**SELECTION**
◇ ◇ ◇
PostgreSQL-to-Redshift-Data-Loader

Ground to cloud data integration tool
Used for ad-hoc query data results load from PostgreSQL to Amazon-Redshift.
Works from Windows CLI (command line).

NOTE: This script requires Windows PostgreSql client (bin\psql.exe) for data extract.

Features:

Loads PostgreSQL table (or query) data to Amazon-Redshift.
Automatically uploads compressed data to S3 before append to Redshift table.
AWS Access Keys are not passed as arguments.
You can modify default Python extractor.py and loader.py
Written using Python/boto/psycopg2/PyInstaller.

Other scripts

Oracle -> S3 data loader| TableHunter for Oracle | DataWorm
Oracle -> Redshift data loader
MySQL -> Redshift data loader
CSV -> Redshift data loader
EC2 Metcics Plotter
Oracle->Oracle data loader.
Oracle->MySQL data loader.
CSV->S3 data uploader.

Purpose

Stream/pipe/load PostgreSQL table data to Amazon-Redshift.

How it works

Tool connects to source PostgreSQL DB and opens data pipe for reading.
Data stream is compressed and pumped to S3 using multipart upload.
Optional upload to Reduced Redundancy storage (not RR by default).
Optional "make it public" after upload (private by default).
If S3 bucket doesn't exists it will be created.
You can control the region where new bucket is created.
Streamed data can be tee'd (dumped on disk) during load.
If not set, S3 Key defaulted to input query file name.
Data is loaded to Redshift from S3 using COPY command
Target Redshift table has to exist
It's a Python/boto/psycopg2 script
- Boto S3 docs: http://boto.cloudhackers.com/en/latest/ref/s3.html
- psycopg2 docs: http://initd.org/psycopg/docs/
Executable is created using [pyInstaller] (http://www.pyinstaller.org/)

Audience

Database/ETL developers, Data Integrators, Data Engineers, Business Analysts, AWS Developers, SysOps

##Designated Environment Pre-Prod (UAT/QA/DEV)
◇ ◇ ◇
**DATASET EXCERPTS**
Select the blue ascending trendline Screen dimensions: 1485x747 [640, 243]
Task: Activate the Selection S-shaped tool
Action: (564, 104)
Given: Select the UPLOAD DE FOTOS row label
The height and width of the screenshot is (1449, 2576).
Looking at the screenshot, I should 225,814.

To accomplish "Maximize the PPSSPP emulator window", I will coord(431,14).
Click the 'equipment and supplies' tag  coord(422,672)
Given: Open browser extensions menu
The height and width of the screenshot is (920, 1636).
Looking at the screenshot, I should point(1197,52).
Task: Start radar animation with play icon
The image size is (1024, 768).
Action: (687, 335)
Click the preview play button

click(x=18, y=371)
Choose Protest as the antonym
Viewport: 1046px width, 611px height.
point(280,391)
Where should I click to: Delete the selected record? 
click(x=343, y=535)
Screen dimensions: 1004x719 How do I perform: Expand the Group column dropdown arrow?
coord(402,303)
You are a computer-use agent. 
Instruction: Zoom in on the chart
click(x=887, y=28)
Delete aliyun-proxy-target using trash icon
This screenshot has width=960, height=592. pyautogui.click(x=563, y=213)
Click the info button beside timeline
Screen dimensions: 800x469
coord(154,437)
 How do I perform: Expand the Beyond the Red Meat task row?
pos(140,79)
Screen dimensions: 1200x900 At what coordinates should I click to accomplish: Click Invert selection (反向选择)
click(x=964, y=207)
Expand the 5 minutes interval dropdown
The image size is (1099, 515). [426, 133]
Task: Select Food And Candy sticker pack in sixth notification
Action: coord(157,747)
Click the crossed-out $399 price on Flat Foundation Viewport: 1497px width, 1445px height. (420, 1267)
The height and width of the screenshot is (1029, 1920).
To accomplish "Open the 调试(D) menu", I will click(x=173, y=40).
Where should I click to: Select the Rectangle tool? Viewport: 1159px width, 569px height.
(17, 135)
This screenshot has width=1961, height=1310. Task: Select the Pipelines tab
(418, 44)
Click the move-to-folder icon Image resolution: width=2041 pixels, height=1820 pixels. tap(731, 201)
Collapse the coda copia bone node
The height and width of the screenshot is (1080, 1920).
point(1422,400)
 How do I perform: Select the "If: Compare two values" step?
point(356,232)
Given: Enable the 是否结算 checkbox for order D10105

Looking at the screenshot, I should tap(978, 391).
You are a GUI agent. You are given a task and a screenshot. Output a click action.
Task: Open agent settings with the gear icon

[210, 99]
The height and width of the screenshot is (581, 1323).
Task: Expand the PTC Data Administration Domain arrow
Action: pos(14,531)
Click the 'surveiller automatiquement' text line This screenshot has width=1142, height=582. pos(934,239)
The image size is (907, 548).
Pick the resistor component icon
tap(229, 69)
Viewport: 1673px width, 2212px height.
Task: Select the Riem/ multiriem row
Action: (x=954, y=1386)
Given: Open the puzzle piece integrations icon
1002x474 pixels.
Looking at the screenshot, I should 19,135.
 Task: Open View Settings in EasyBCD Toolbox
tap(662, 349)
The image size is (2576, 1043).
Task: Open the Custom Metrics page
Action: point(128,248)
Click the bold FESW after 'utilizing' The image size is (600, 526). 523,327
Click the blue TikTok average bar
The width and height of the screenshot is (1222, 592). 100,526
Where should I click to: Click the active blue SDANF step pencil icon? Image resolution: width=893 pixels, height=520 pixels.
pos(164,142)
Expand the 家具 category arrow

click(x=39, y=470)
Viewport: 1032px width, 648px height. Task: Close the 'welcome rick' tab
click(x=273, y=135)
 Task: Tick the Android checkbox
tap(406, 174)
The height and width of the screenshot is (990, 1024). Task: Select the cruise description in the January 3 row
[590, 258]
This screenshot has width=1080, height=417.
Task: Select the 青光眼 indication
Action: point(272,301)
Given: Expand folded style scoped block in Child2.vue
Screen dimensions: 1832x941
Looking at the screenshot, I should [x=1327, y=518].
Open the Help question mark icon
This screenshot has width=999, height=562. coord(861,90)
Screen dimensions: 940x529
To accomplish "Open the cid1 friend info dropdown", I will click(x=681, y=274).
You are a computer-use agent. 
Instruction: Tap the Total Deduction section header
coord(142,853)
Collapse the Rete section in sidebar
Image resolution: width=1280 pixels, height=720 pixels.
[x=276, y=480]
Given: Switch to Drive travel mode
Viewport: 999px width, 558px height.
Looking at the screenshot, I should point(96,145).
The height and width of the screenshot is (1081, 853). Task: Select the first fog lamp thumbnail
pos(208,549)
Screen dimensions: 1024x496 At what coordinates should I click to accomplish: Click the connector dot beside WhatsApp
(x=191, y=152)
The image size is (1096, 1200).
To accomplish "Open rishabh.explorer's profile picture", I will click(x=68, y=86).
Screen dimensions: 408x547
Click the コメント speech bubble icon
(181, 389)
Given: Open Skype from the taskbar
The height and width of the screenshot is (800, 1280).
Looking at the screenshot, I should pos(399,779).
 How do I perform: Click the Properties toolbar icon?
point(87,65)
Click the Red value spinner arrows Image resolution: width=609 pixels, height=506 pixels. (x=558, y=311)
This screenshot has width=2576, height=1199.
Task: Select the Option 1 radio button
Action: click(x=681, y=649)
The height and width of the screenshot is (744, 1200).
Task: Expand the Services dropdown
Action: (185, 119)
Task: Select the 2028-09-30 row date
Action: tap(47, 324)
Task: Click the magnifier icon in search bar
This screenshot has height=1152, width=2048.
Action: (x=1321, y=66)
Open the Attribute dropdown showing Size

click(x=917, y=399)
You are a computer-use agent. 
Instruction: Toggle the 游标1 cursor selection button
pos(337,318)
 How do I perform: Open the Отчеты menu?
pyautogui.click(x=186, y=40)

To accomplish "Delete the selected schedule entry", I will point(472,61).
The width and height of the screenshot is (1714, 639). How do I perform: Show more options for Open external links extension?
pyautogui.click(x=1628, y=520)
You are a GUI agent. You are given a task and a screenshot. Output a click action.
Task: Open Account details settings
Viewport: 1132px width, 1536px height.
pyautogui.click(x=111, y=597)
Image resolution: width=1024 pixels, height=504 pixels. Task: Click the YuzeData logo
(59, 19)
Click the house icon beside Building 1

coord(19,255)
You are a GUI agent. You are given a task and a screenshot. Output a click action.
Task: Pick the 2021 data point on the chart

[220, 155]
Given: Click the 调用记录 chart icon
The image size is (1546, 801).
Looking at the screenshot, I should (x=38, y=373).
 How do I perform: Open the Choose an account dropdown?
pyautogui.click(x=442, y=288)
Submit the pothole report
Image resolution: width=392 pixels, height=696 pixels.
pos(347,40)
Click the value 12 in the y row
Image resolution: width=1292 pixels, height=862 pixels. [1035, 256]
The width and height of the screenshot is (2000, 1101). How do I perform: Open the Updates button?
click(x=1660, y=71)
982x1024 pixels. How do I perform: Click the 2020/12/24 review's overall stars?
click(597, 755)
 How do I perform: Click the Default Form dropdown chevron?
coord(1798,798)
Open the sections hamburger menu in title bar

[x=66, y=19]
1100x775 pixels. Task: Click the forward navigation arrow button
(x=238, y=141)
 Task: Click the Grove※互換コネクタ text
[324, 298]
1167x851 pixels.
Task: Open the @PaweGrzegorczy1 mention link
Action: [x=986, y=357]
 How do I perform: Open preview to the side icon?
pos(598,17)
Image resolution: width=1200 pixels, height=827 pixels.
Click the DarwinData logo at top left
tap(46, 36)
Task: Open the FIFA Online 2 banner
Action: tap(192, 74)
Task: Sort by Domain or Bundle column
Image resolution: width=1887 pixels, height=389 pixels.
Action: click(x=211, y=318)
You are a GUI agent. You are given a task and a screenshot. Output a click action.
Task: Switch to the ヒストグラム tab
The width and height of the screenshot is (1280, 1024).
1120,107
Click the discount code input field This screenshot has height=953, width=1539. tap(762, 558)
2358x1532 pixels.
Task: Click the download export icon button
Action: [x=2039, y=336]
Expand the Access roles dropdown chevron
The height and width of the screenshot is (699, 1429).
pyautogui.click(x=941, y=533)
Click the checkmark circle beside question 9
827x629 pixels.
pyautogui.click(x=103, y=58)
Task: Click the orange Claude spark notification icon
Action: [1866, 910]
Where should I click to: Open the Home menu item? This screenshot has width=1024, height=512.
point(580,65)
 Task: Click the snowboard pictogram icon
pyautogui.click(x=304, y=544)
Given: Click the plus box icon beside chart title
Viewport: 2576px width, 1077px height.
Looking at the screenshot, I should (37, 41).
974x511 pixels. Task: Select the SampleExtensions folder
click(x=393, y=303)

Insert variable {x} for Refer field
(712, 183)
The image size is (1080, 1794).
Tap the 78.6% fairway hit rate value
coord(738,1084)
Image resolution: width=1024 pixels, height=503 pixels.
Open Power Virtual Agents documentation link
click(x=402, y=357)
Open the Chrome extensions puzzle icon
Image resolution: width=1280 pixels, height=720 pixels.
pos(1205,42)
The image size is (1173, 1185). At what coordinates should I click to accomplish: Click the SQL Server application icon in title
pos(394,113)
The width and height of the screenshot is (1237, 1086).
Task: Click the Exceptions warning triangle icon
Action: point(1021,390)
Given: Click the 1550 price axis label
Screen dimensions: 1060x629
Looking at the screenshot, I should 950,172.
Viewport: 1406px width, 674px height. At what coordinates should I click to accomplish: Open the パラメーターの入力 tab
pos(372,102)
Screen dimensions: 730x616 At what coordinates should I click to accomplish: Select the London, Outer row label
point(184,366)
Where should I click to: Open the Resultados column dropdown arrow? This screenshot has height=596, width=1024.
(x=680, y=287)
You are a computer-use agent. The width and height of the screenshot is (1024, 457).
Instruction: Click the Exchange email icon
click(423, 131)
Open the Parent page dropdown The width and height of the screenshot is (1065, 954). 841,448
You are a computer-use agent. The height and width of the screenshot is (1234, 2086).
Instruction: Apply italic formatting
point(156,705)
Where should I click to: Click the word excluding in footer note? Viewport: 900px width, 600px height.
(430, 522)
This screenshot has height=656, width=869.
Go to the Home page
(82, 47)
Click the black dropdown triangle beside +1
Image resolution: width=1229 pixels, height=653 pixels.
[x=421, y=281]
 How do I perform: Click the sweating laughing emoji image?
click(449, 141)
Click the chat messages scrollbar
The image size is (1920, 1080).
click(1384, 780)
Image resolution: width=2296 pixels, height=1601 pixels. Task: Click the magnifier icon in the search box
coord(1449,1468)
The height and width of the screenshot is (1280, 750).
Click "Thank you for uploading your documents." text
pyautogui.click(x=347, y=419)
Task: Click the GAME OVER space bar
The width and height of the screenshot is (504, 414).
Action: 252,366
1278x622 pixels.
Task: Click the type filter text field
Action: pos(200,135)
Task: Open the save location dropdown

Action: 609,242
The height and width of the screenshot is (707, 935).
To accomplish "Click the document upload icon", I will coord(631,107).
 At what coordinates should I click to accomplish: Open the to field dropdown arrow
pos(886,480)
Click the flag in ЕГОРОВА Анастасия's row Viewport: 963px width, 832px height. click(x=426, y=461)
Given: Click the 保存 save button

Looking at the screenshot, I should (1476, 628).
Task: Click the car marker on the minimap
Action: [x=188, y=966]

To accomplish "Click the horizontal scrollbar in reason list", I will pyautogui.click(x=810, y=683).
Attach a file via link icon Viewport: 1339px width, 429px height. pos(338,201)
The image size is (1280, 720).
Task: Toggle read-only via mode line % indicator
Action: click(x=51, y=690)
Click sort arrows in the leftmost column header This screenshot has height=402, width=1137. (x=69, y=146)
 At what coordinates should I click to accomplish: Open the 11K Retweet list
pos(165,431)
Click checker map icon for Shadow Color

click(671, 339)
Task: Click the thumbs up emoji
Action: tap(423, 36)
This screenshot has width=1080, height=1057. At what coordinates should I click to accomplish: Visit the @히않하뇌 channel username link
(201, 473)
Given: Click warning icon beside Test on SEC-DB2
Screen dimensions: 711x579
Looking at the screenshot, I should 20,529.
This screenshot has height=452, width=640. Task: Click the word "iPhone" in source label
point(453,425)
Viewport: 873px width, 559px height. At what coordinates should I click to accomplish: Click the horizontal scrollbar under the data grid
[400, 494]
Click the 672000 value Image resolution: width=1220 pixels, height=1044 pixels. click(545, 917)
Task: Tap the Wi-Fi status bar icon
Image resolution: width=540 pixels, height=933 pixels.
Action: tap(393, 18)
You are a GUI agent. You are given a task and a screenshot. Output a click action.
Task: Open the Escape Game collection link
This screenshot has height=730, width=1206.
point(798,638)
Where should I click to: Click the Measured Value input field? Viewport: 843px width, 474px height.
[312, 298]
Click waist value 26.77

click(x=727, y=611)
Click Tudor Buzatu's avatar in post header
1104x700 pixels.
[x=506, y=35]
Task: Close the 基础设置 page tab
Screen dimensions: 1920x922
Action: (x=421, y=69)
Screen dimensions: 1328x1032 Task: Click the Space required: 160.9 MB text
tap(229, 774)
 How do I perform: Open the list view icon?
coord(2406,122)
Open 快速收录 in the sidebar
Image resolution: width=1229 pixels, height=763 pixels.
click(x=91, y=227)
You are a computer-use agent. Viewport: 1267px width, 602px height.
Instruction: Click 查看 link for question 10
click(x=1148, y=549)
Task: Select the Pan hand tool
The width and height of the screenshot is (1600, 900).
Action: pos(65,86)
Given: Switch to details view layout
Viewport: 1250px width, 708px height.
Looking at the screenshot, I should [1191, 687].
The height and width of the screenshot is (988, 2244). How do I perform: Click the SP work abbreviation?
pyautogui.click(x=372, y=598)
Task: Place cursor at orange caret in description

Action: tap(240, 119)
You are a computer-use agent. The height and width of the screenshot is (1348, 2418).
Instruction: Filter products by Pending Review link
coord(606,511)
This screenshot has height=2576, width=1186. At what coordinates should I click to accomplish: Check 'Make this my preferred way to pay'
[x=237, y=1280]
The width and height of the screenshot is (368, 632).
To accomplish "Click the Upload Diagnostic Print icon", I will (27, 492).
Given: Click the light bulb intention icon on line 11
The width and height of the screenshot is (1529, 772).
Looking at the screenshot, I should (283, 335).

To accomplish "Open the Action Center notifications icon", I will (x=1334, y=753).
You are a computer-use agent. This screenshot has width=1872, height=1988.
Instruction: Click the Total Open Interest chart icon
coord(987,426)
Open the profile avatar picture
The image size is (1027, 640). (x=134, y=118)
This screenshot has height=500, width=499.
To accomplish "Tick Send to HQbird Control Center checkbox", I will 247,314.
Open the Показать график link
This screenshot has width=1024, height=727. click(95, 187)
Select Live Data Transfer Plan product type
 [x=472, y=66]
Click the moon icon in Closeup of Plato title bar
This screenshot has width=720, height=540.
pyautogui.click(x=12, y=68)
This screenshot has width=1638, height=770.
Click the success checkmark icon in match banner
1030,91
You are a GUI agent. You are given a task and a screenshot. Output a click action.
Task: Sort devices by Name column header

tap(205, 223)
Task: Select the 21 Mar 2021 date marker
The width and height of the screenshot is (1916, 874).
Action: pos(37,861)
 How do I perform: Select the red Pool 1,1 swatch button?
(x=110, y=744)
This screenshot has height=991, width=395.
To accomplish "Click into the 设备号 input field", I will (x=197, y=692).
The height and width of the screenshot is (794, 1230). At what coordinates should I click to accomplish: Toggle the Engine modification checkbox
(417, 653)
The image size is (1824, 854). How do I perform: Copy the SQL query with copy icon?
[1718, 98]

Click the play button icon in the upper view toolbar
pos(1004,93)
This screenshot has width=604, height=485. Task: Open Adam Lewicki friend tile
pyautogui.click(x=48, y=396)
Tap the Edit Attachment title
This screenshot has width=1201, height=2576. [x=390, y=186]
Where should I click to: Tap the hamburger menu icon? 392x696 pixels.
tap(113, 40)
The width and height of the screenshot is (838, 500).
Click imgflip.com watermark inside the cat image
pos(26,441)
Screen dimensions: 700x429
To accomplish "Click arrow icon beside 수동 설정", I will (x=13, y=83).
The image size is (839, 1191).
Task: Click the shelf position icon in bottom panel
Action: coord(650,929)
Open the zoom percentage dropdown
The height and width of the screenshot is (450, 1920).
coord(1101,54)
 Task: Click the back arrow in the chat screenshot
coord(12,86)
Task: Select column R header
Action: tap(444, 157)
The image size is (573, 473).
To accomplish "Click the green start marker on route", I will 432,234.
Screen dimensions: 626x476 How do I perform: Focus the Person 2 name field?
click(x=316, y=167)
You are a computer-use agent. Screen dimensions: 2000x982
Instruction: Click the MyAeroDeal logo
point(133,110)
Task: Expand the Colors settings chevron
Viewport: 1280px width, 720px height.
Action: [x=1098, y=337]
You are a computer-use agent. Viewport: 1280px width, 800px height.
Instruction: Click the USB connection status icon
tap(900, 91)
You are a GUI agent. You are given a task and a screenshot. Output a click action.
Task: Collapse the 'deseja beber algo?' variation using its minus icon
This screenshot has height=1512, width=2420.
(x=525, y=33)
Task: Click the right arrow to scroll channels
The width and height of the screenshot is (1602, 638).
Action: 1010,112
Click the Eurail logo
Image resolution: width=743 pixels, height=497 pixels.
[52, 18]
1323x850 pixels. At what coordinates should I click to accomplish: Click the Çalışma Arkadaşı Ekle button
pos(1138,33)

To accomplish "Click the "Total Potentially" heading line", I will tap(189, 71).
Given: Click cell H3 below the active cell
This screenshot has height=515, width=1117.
◇ ◇ ◇
**REQUIRED ACTIONS**
1. According to the PostgreSQL-to-Redshift loader page, which program does the script need on Windows to extract data?
2. List every group that the PostgreSQL-to-Redshift loader page names as its audience.

**ANSWERS GIVEN**
1. The Windows PostgreSQL client (bin\psql.exe).

2. Database/ETL developers, Data Integrators, Data Engineers, Business Analysts, AWS Developers, SysOps